Sanitization is not a new idea. Grsecurity has had it for some time. I have some background in working with kernel memory management already so it was a good match of my skills to a missing feature. Given Grsecurity had a working implementation of this already, I elected to use that as a starting point for the first submission. Typically, the upstream community likes features as small separate patches which can be reviewed individually. The Grsecurity patch is not structured this way so getting it in a form which could be submitted involved picking pieces out of the mega patch and turning those pieces into smaller patches. This is similar to doing a backport of a patch and much of the same thought processes apply here as well (i.e. blindly copy pasting will lead to trouble).

Once the patches were completed and sent out, the reviewers had a lot to say. The first thing that popped up was "why is this necessary, we have slub_debug already". This is a very common occurrence when having patches reviewed: as the patch author you know why you want the patch submitted but the reviewers can't read your mind. Well written commit text and cover letters go a long way towards understanding but questions will still come up. My thought was there was too much other 'debug' work being done with slub debug to make it useful as a security feature even though it did provide the necessary functionality. The slub maintainer disagreed and requested I make use of the existing infrastructure and fix up issues instead of adding new code. In general if a maintainer says no, you have to be really convinced that you are right to continue arguing and win. Maintainers have to be looking out for more than just your feature so they usually have good reason to say no. I had considered the exact suggestion when I was starting out so I didn't see a good reason to continue arguing my case.

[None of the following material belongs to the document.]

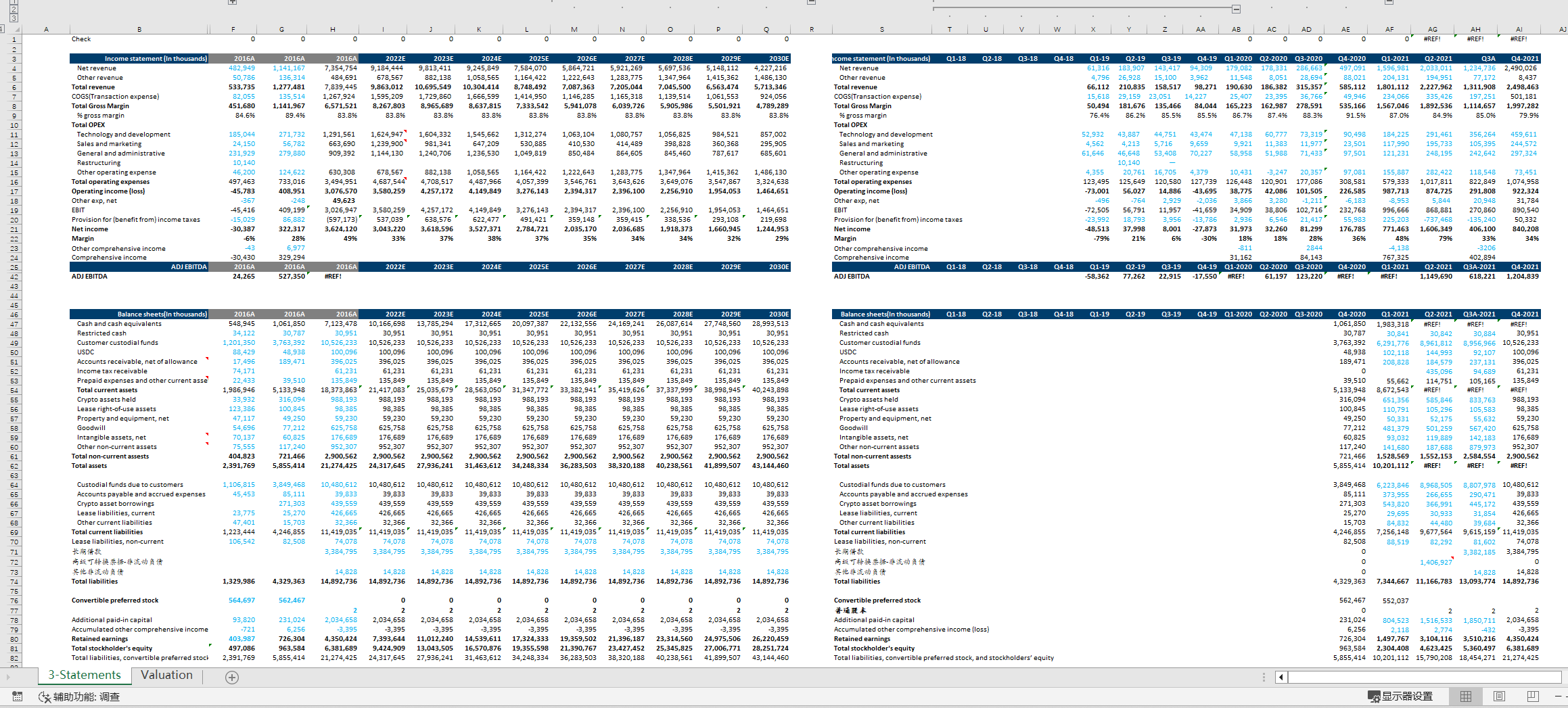Switch to Normal view in the status bar
1568x708 pixels.
1465,697
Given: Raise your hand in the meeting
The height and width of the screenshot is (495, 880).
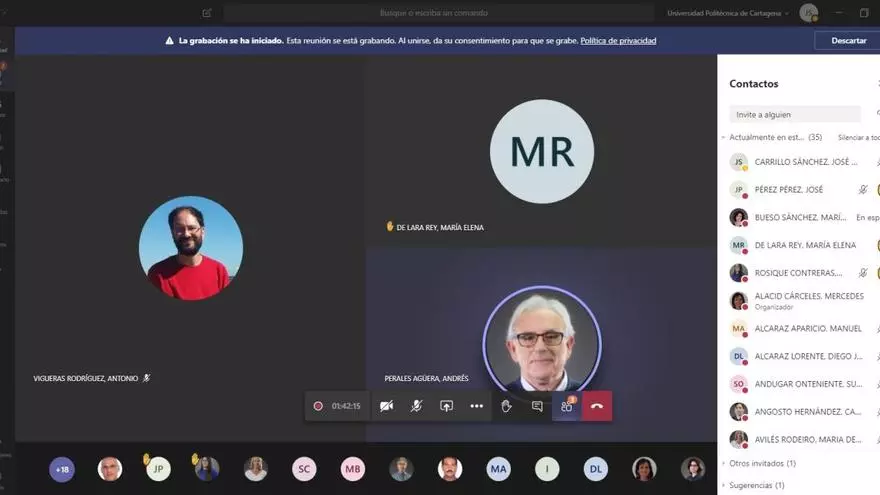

One of the biggest concerns with sanitization is performance. Doing an extra memset on every free is going to be an expensive operation. The existing slub_debug infrastructure only used the slow path of allocation as well which has a notable impact on performance. The next version of my patch series added an option to let the debugging happen on the fast path instead of just the slow path. The slub allocator is well tuned and very performance sensitive so adding anything extra could impact benchmarks. I set up the change behind a Kconfig option so those who wanted the old behavior could turn it off. When I measured some benchmarks they didn't seem to be affected much. I considered the minor difference a trade off of performance vs. a security feature.

The slub maintainer had a different opinion though. The difference while small was still an increase which was considered unacceptable. The request was to work on making the slow path faster instead of impacting the fast path. This, again, goes back to the point that maintainers have to be looking out for the entire code base and not just one feature. It's frustrating to hear but ultimately it makes the overall kernel better. The maintainer also had good feedback on a few other parts of the series. This is another advantage of breaking down the patches into smaller parts: it's easier to indicate which parts are okay with a little bit of work and which parts need a new approach.

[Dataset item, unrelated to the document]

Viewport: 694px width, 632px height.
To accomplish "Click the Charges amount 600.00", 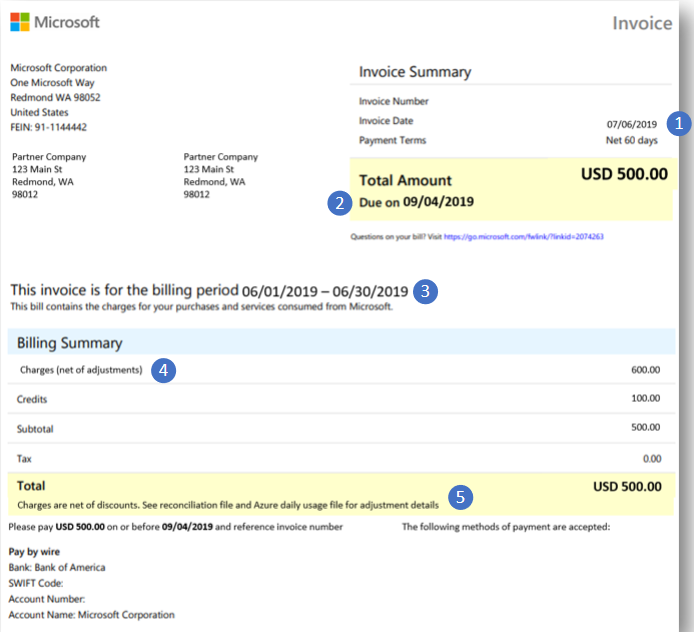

Most of the existing optimization in the slub allocator has occurred on the fast path. Nobody has really looked at the optimization of the debug path at all. It was pretty easy to find several spots where performance could be improved. The slub maintainer agreed and Acked the patches. This was a nice milestone for the sanitization feature. There's still more work to be done to get it to match the level of Grsecurity in terms of coverage and performance.

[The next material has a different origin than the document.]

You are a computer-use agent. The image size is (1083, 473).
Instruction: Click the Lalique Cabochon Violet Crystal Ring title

So what are the lessons here?

  • Kernel development is iterative. It generally takes more than one patch version to get anything beyond the simples features accepted.
  • Be persistent. It's easy to let a feature fall off because a maintainer says no but if you really want it to go in you have to keep working with the feedback.
  • Small steps are much easier to deal with than huge changes
  • What you end up with may look completely different than what you started with. The larger goal is more important than the individual patches.
  • Take the bigger picture into account when working on features. Think about what else might be affected. How might the maintainers react?
  • Make a choice about a design and then go with it. It's easy to get bogged down trying to figure out what's the best design. Sometimes you won't actually know until you ask others so do the best you can.
  • This entire process only works when there is positive communication. It's important to say that an approach won't work and it's important that the message come across respectfully. You do not have to compromise on either part.